● TÂCHES À RÉALISER
**1)** D'après le texte sur la franchise, pourquoi la protection du franchiseur contre la concurrence d'un franchisé est-elle une question essentielle ? Répondez en une à trois phrases.
**2)** Selon le texte sur la franchise, à quel groupe appartient le réseau au sein duquel la société SJM exerce son activité ?

Présentons tout d’abord les faits de manière succincte.

La société SJM exerce une activité d’assistance à domicile pour les personnes âgées ou handicapées au sein d’un réseau appartenant au groupe Orpea. La société Adhap reprochait à son franchisé (la société SJM et son dirigeant) d’avoir préparé une activité concurrente. Par conséquent, elle avait résilié le contrat de franchise pour faute grave avant même que le projet concurrent ne soit lancé, invoquant une violation de la clause de non-concurrence et du devoir de loyauté. En effet, la société SJM aurait entrepris des démarches de création de sociétés, dépôt de marques, information des clients ou encore publication sur les réseaux sociaux.

Sur la procédure, en première instance et en appel, la position des juges du fond est la même : ils estiment que la résiliation du contrat de franchise est injustifiée et donnent raison au franchisé. La société Adhap se pourvoi donc en cassation.

C’est dans ce contexte que la Haute Cour s’est penché sur la question de savoir si un franchisé commet ou non une faute en préparant une activité concurrente pendant l’exécution du contrat sans en débuter l’exploitation. Et son raisonnement suivra les juges du fond...

Le devoir de loyauté du franchisé.

Dans un premier temps, il est nécessaire de rappeler le cadre juridique protecteur découlant du devoir de loyauté du franchisé, relativement à la concurrence qu’il est susceptible de créer envers le franchiseur dans le cadre de l’exécution de son contrat.
La protection du franchiseur contre la concurrence d’un franchisé est une question essentielle dans les relations de franchise. En effet, un franchisé peut, à un moment donné, être en position de concurrencer le franchiseur, notamment s’il décide de quitter le réseau ou d’exploiter son propre concept concurrent.

Il existe plusieurs mécanismes dans le contrat de franchise et les pratiques commerciales qui permettent au franchiseur de se protéger contre cette forme de concurrence déloyale.

● DONNÉES FOURNIES
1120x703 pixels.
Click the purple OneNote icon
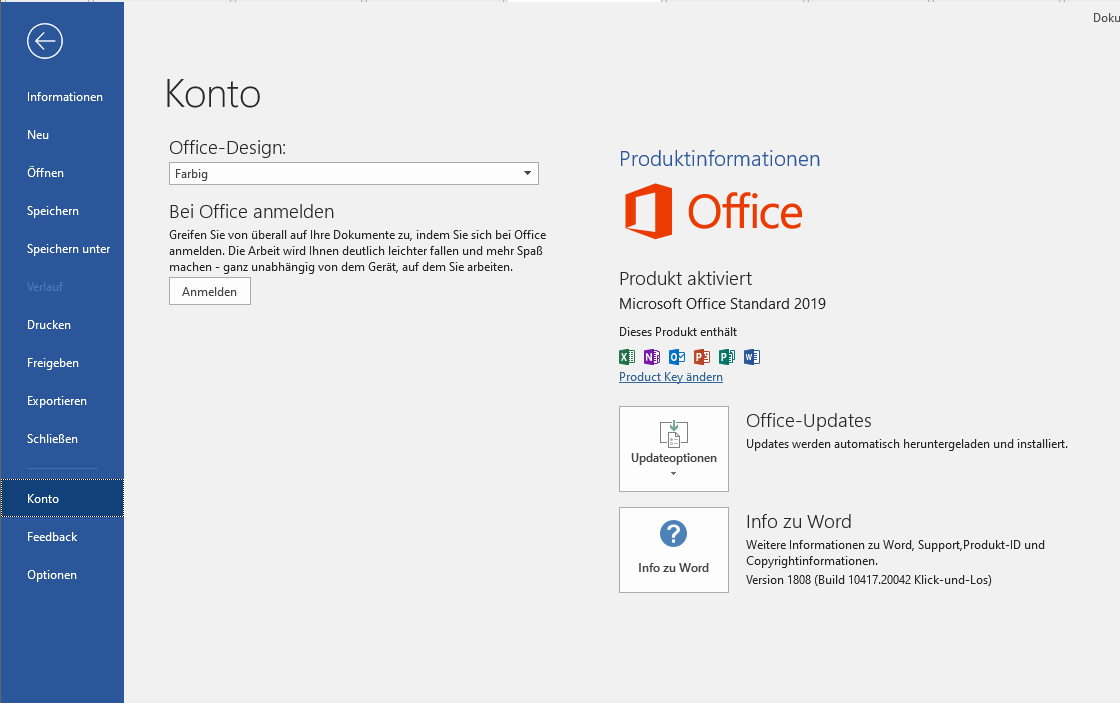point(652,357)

---

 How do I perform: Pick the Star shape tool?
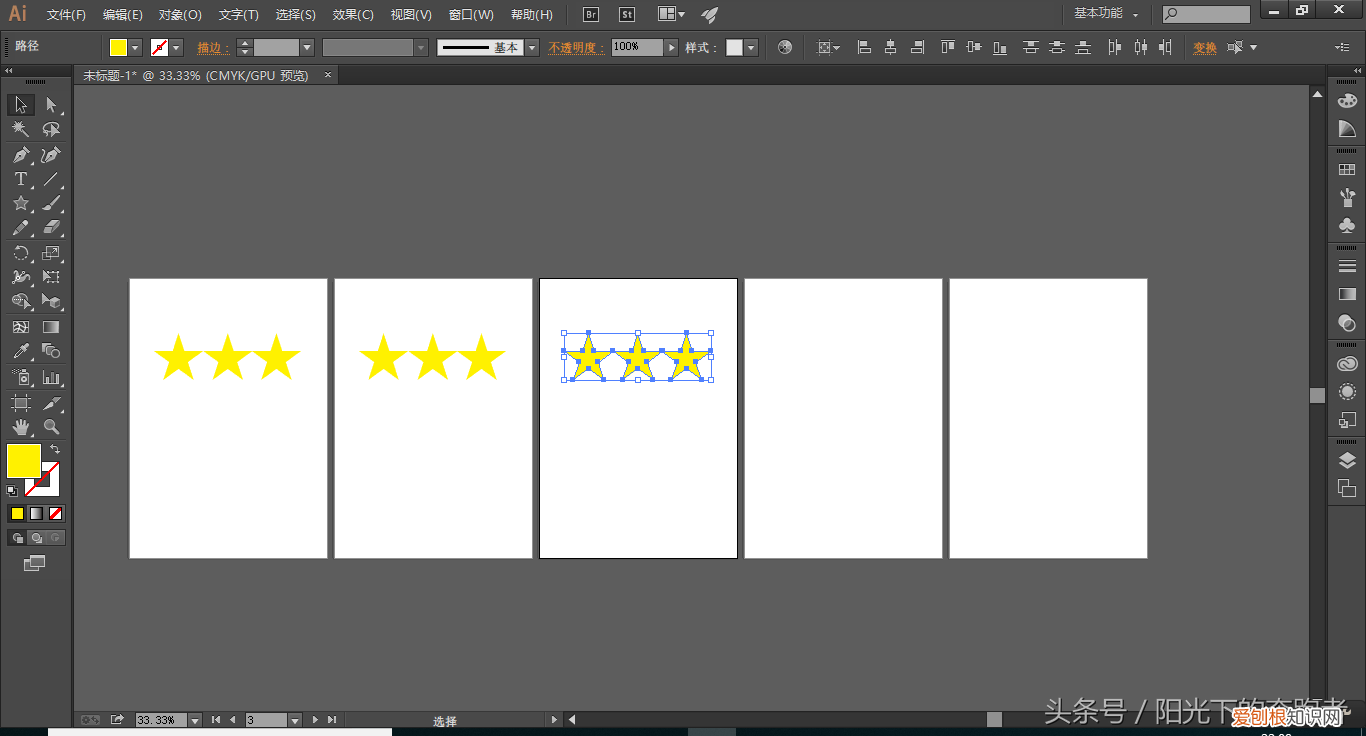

● RÉPONSES PAR TÂCHE
**1)** Elle est essentielle parce qu'un franchisé peut, à un moment donné, se trouver en position de concurrencer le franchiseur. C'est notamment le cas s'il décide de quitter le réseau ou d'exploiter son propre concept concurrent.

**2)** Au groupe Orpea.